>>>>>

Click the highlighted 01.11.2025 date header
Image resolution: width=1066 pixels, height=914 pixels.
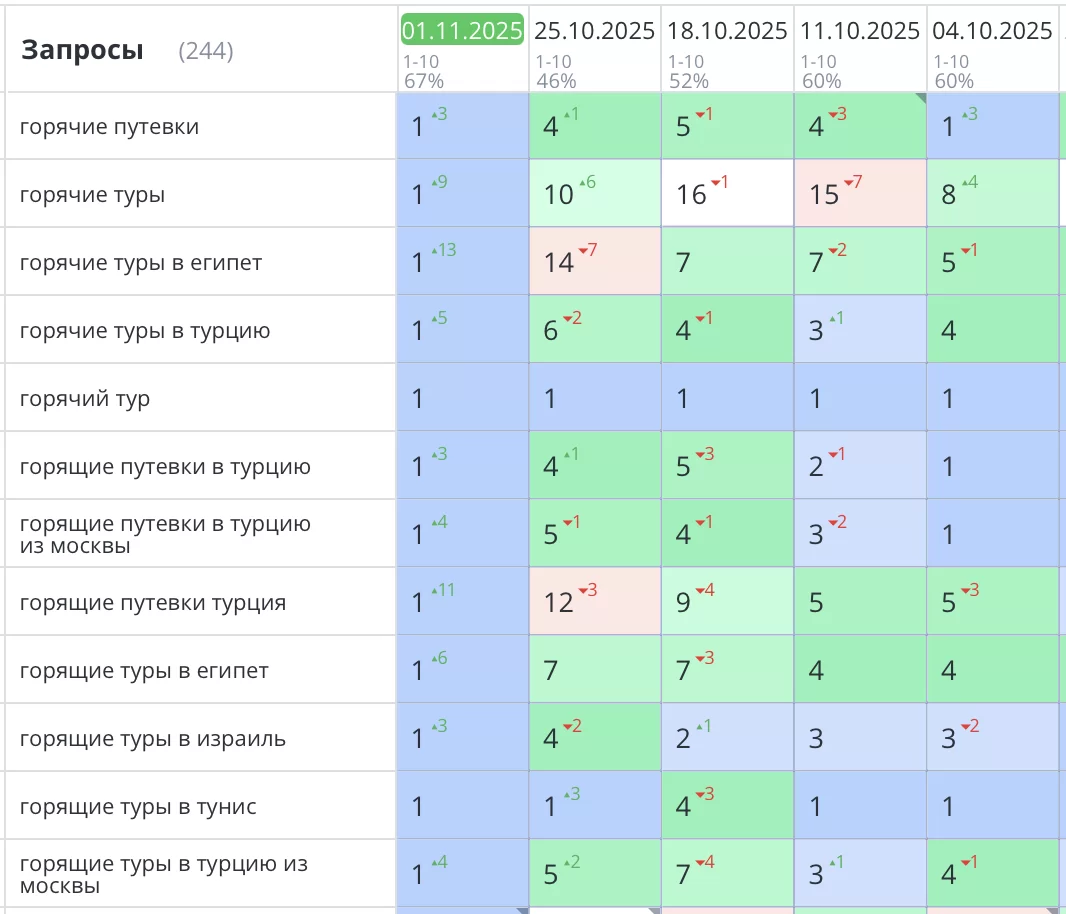(462, 30)
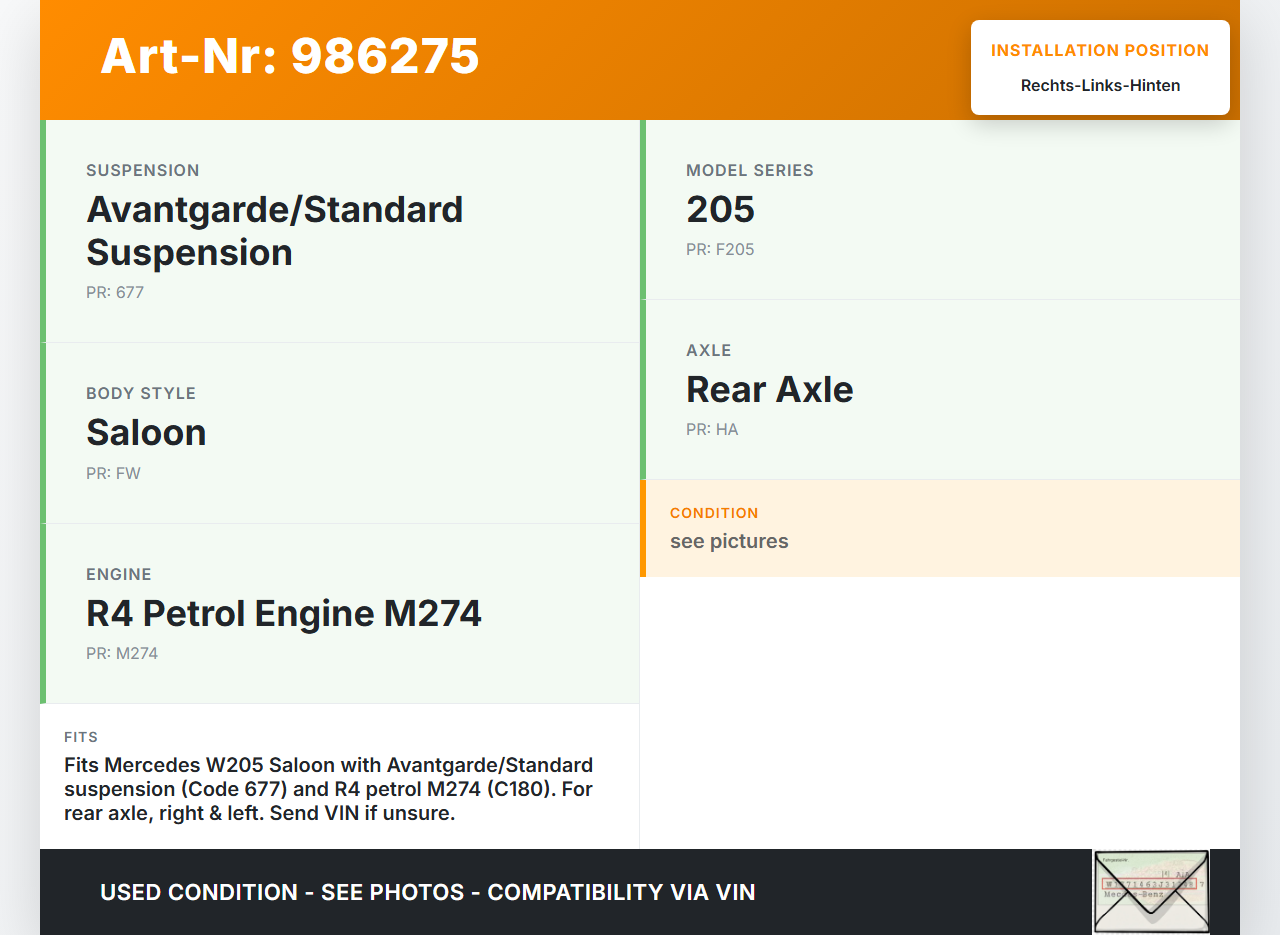Click the PR: M274 engine code
The image size is (1280, 935).
point(122,654)
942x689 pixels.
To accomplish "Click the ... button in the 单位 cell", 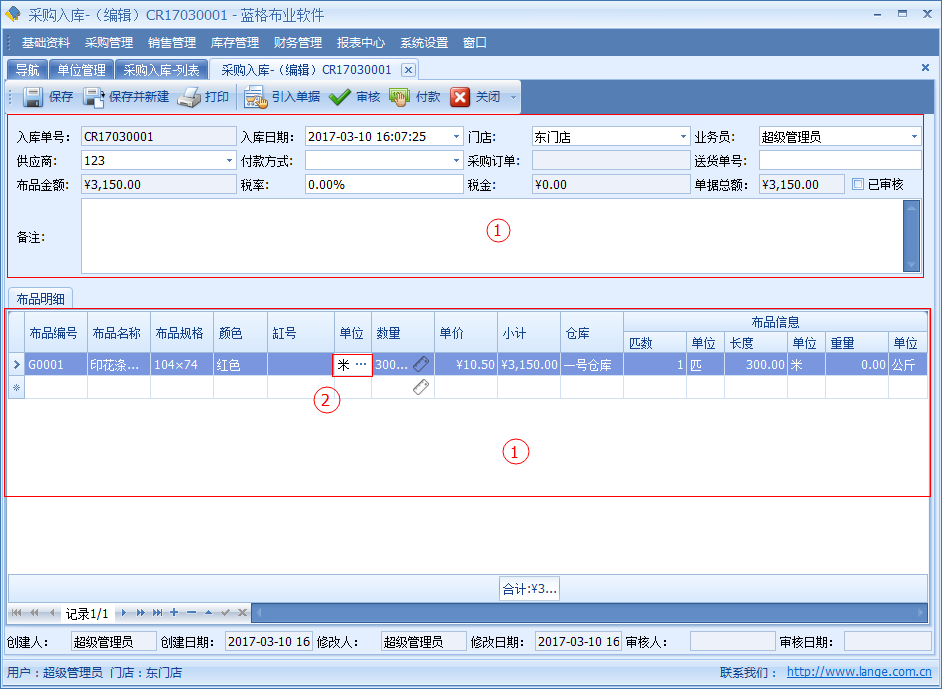I will click(360, 364).
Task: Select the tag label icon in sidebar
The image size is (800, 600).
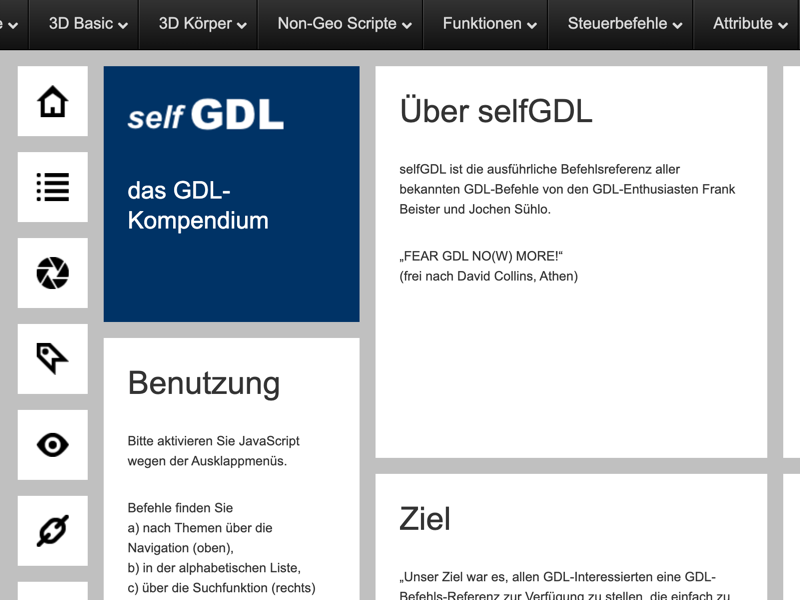Action: [52, 358]
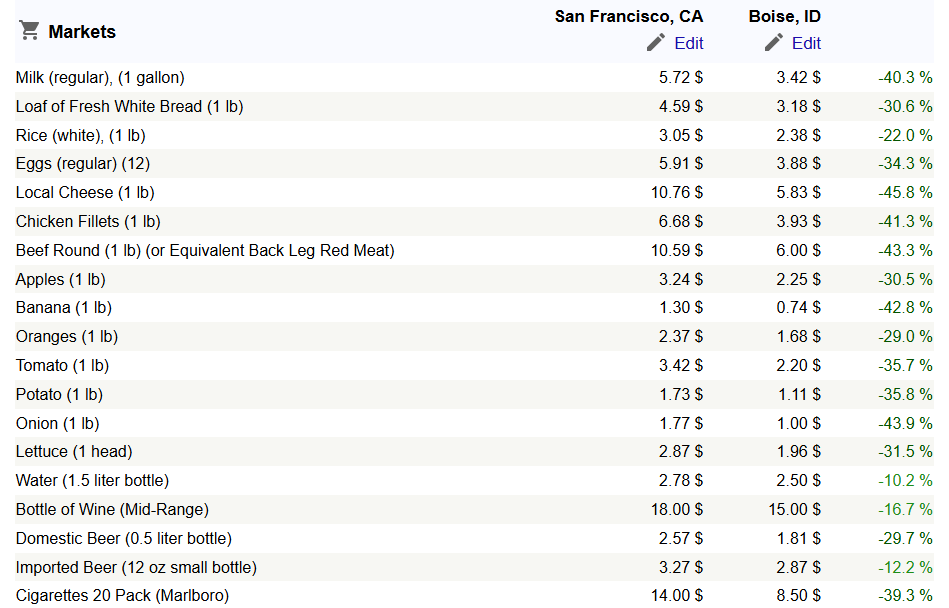This screenshot has width=949, height=608.
Task: Click the -10.2 % water difference value
Action: [905, 480]
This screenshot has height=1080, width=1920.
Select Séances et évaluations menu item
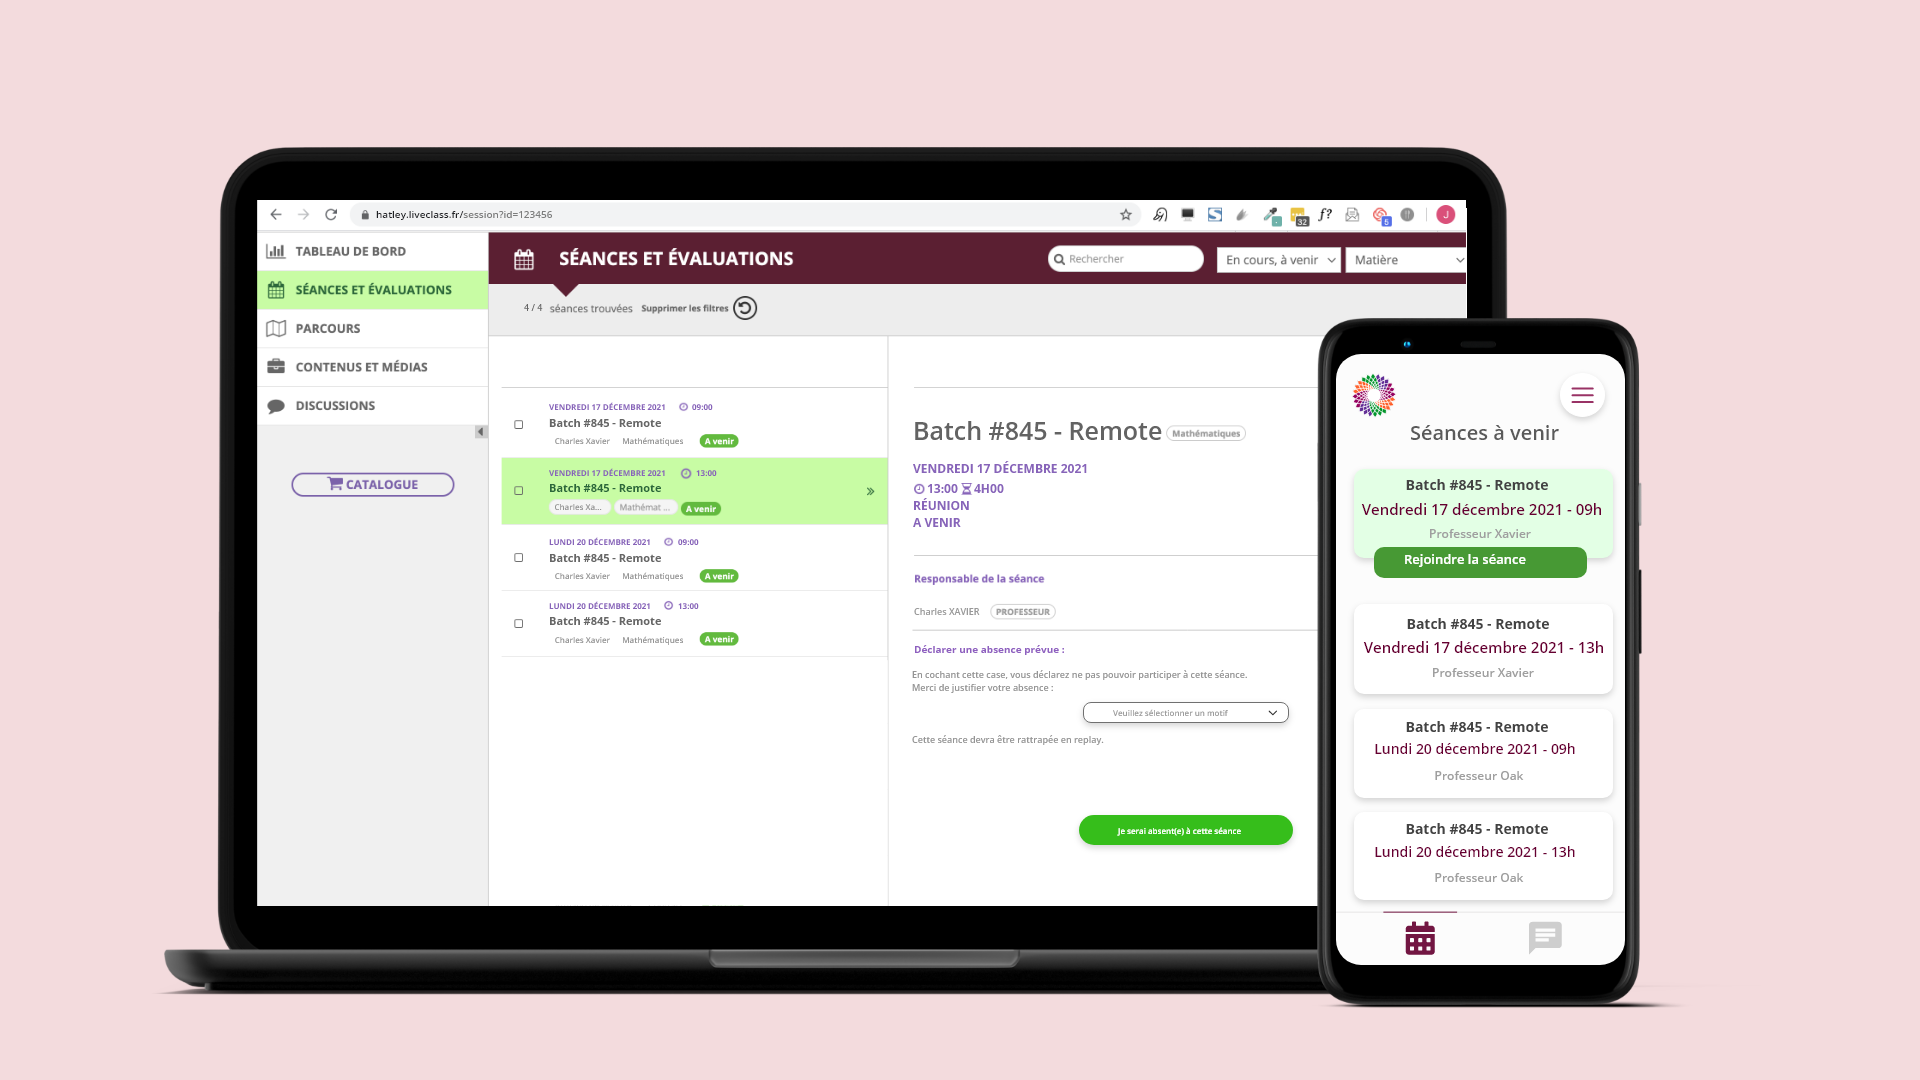372,289
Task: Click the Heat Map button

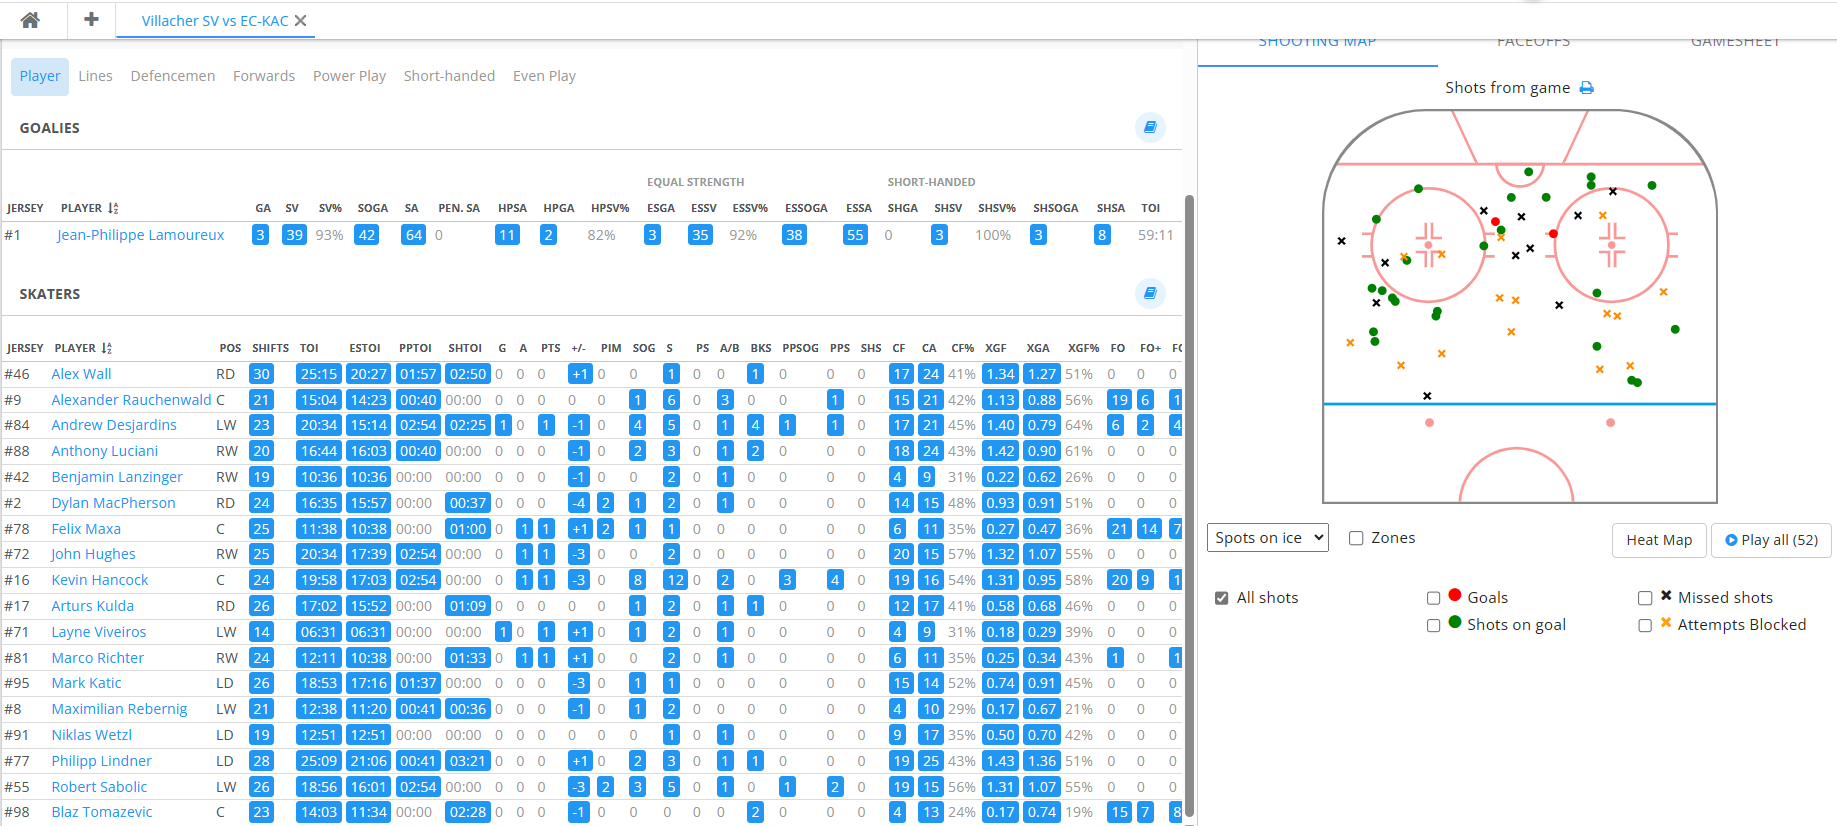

<<<<<

REQUIRED WORK =
Report in full every line of the data above that contains the word "pixels".

PROBLEM SOLUTION =
Image resolution: width=1066 pixels, height=914 pixels.
942x689 pixels.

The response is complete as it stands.